横浜市磯子区医師会(箕原豊理事長)がコンテナを改造してつくる臨時の「発熱外来」を12月初旬に開設する。休日に発熱患者を専門に診療する施設で、寒さが本格化して増加する患者への迅速対応や、休日急患診療所の負担軽減が目的。新型コロナウイルスとインフルエンザの同時流行も懸念される中、現場の医師は急ピッチで準備を進めている。【中村紬葵、樋口淳也】発熱外来は、医師会や同区の休日急患診療所がある建物(同区磯子1)に隣接する市有地に設けられる。幅約6メートル、奥行き約2メートル、高さ約3メートルのコンテナを二つつなげた施設となる。市有地は2021年3月まで市が貸し出す。コンテナ内は、空気が漏れ出さないよう陰圧状態にするよう改造した。診察室二つと待合室を設け、コンテナ間の空間は、ビニール製のカーテンを設けて待機スペースとする。休日や夜間は、体調を崩した人が、市内各区に1カ所ずつある休日急患診療所や、市内に3カ所ある夜間急病センターを訪れることが多い。ただ、インフルエンザなどの感染症が流行しやすい冬場は、通常でも多くの患者が訪れるため、新型コロナの感染拡大が続く今冬は、診療所などの負担や感染リスクの増加が予想されている。そのため磯子区医師会は、診療所の「別室」として発熱外来を設置。診療所内での感染拡大を防止するなどの観点からコンテナを使って臨時の施設を設けることを決めた。

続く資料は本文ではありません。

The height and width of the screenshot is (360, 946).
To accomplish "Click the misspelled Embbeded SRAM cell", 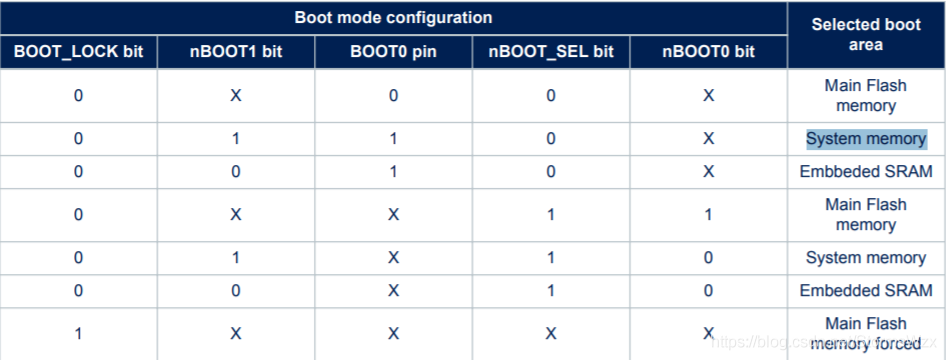I will (x=866, y=171).

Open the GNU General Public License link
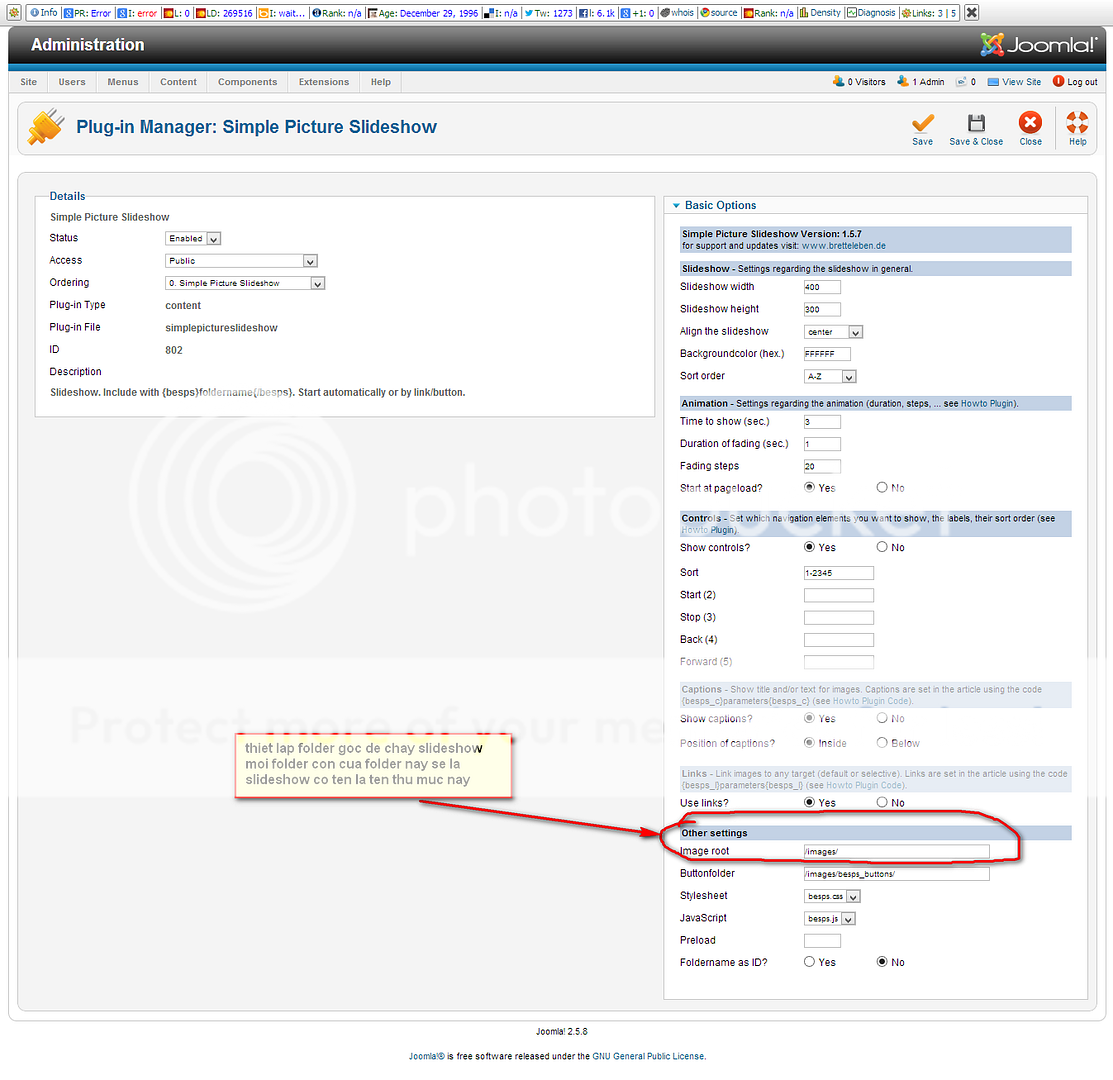648,1056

発熱外来の運用が始まれば、診療所を訪れた人についてまず、発熱の有無を確認し、発熱があれば専用の通路を通ってコンテナに案内する。施設では、新型コロナ感染の有無を判断するPCR検査や診察を行うことができる。市によると、コンテナを活用した取り組みは磯子区が「先進事例」という。診療は同医師会の会員医師ら約30人が担当する予定で、12月6日の稼働開始を目指す。同会の箕原理事長は「体調を崩した人が安心して診療所を受診できるよう、準備を急ぎたい」と話す。冬場の発熱患者の対応については、市も対策に乗り出した。市議会に提出予定の12月補正予算案では、新型コロナの感染拡大防止策と医療提供体制の強化費として11億700万円を計上。このうち、診療所や急病センターでの検査・診療体制整備費用として、人件費1億3400万円を盛り込んだ。